* _Instructions for the task_
Lay out the lines of these records as a numbered list, skipping blank lines and leaving out the pictures.

Item-finding records
----
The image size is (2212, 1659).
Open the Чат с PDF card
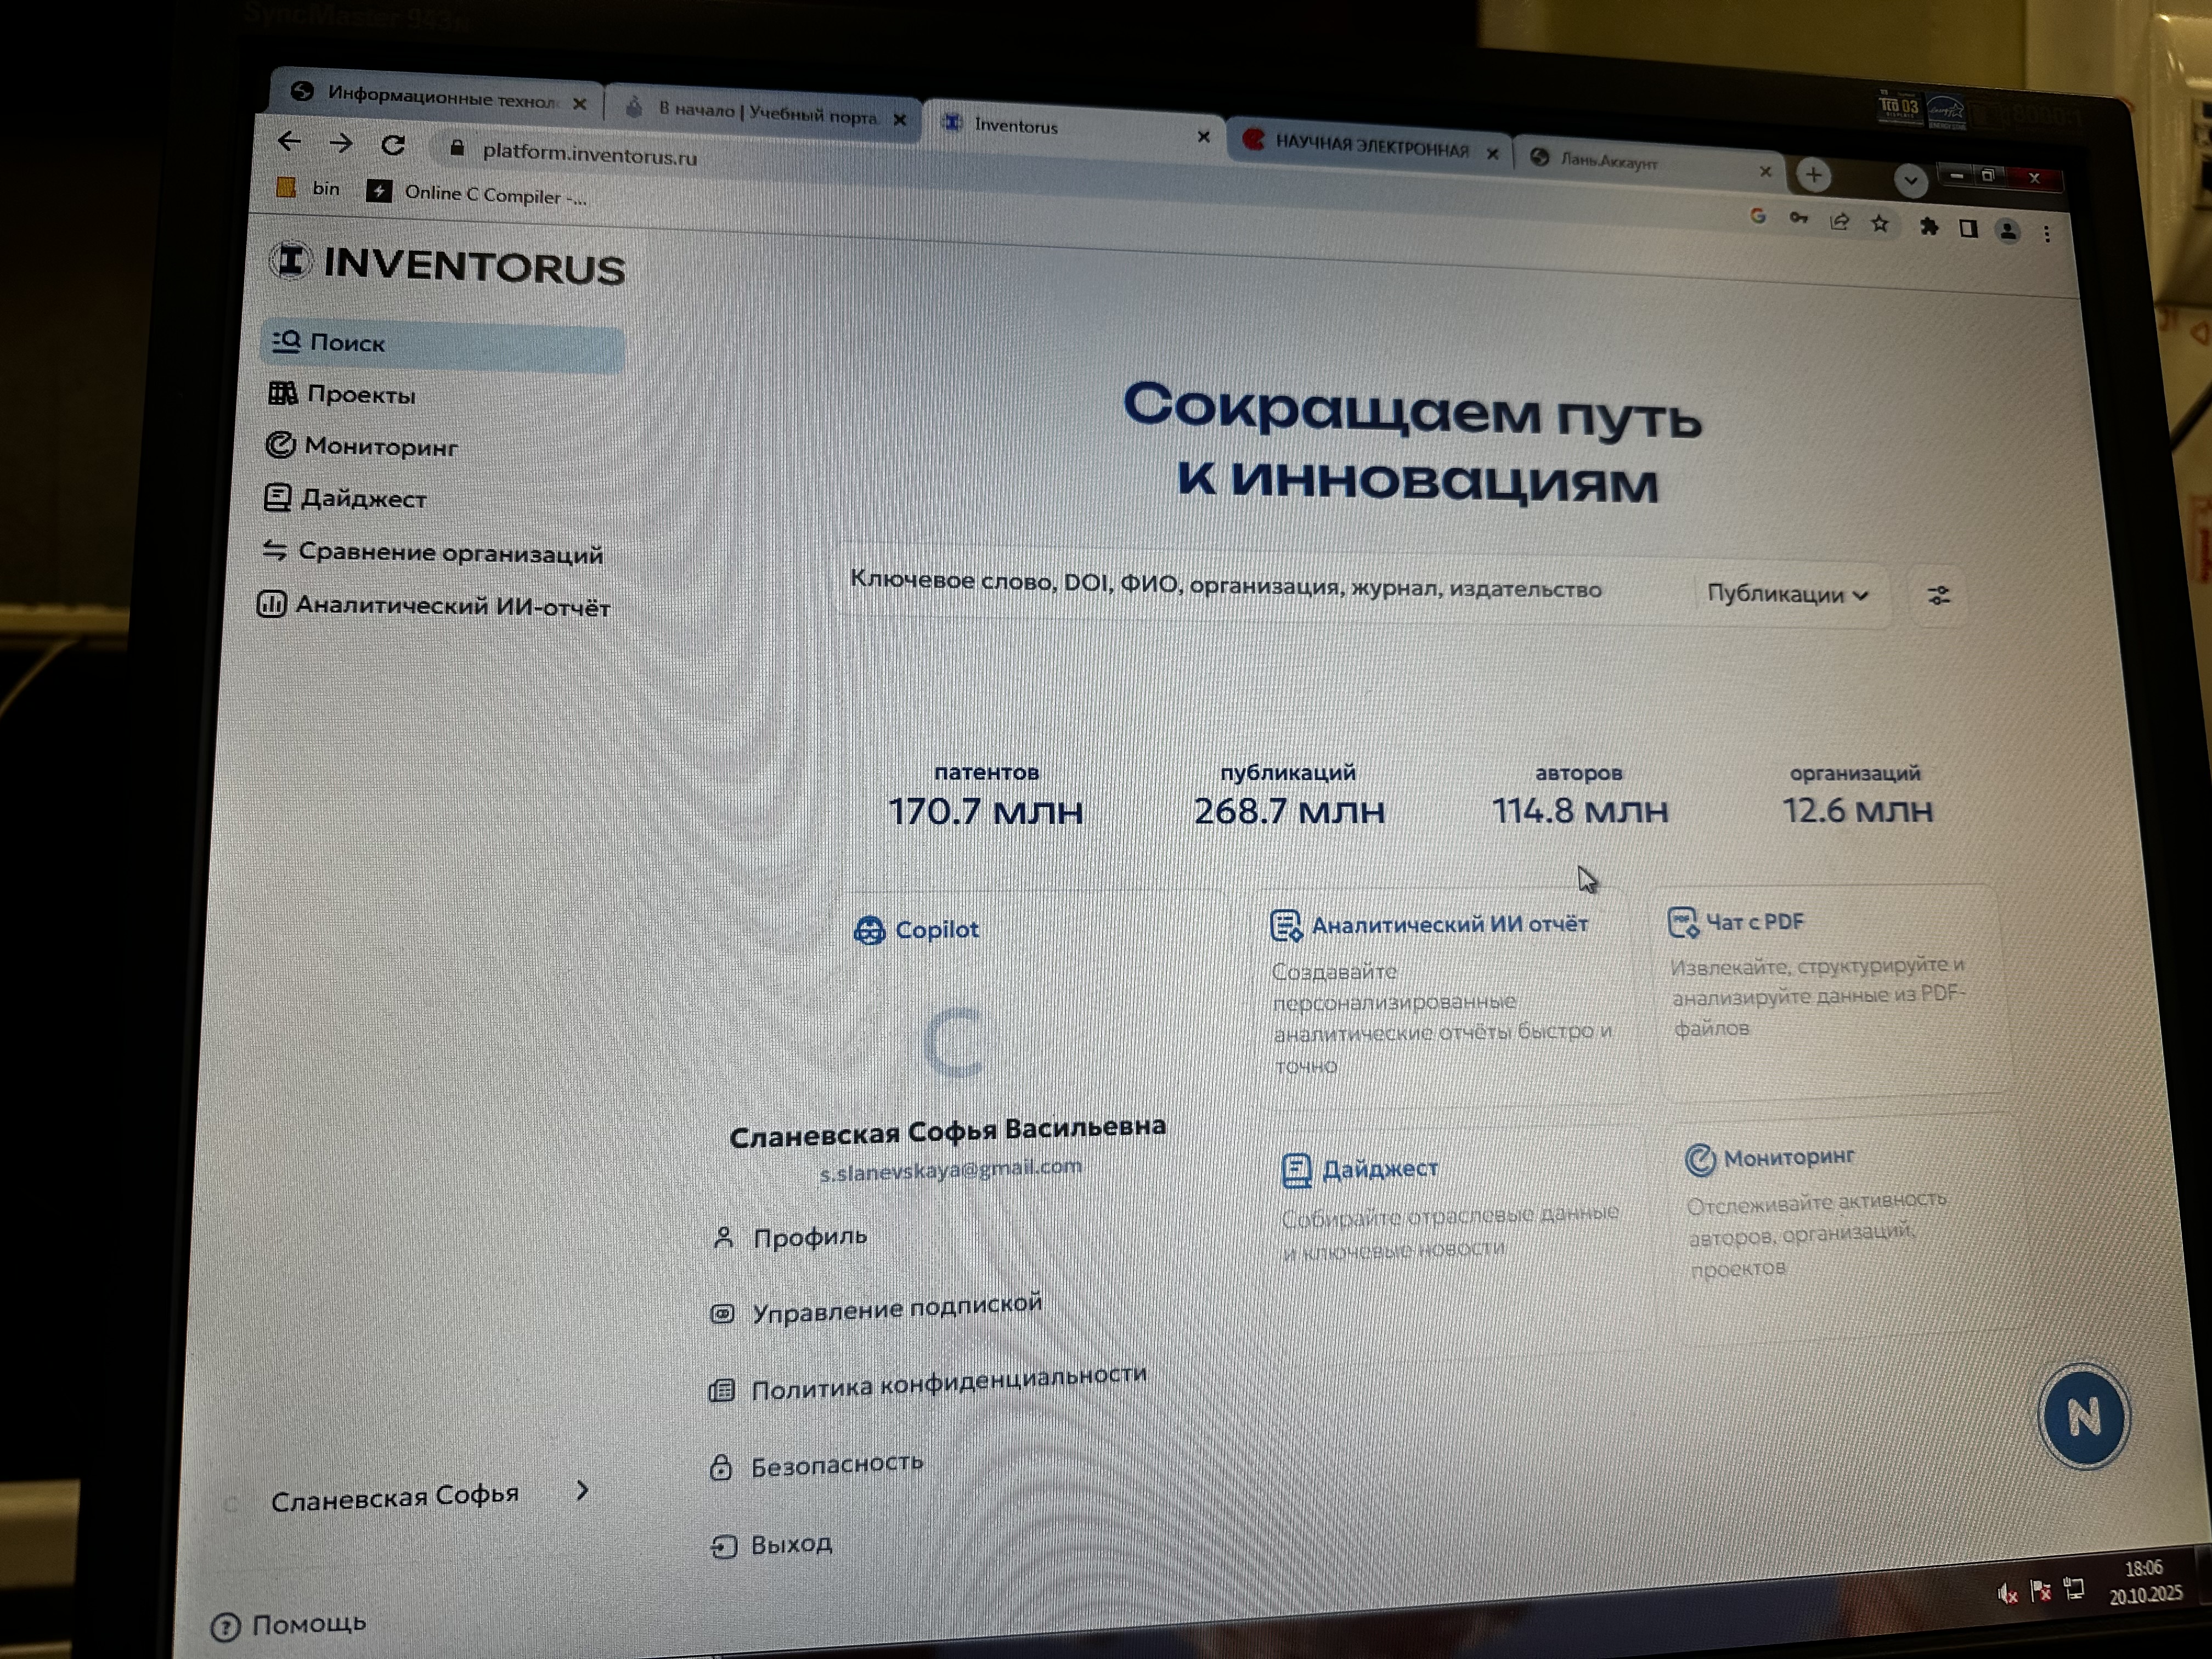(x=1753, y=922)
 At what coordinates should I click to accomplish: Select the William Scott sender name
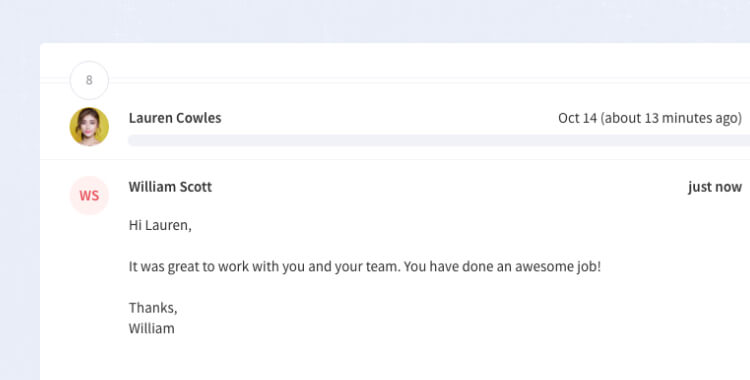pos(170,187)
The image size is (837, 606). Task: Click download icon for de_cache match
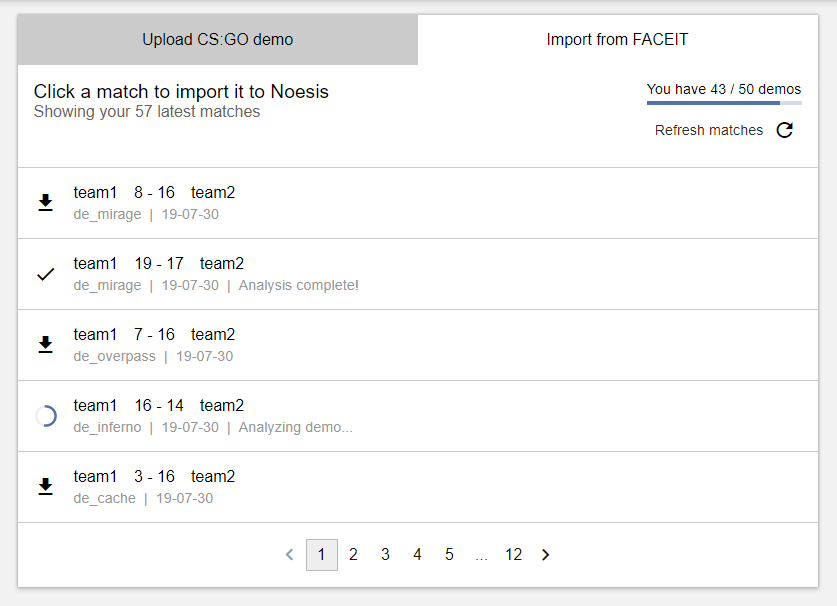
----
* _Exercise result_
1. The image size is (2212, 1659).
2. Open the Чат с PDF card
3. (x=1753, y=922)
4.  At what coordinates should I click to accomplish: Select the William Scott sender name
5. pos(170,187)
6. The image size is (837, 606). Task: Click download icon for de_cache match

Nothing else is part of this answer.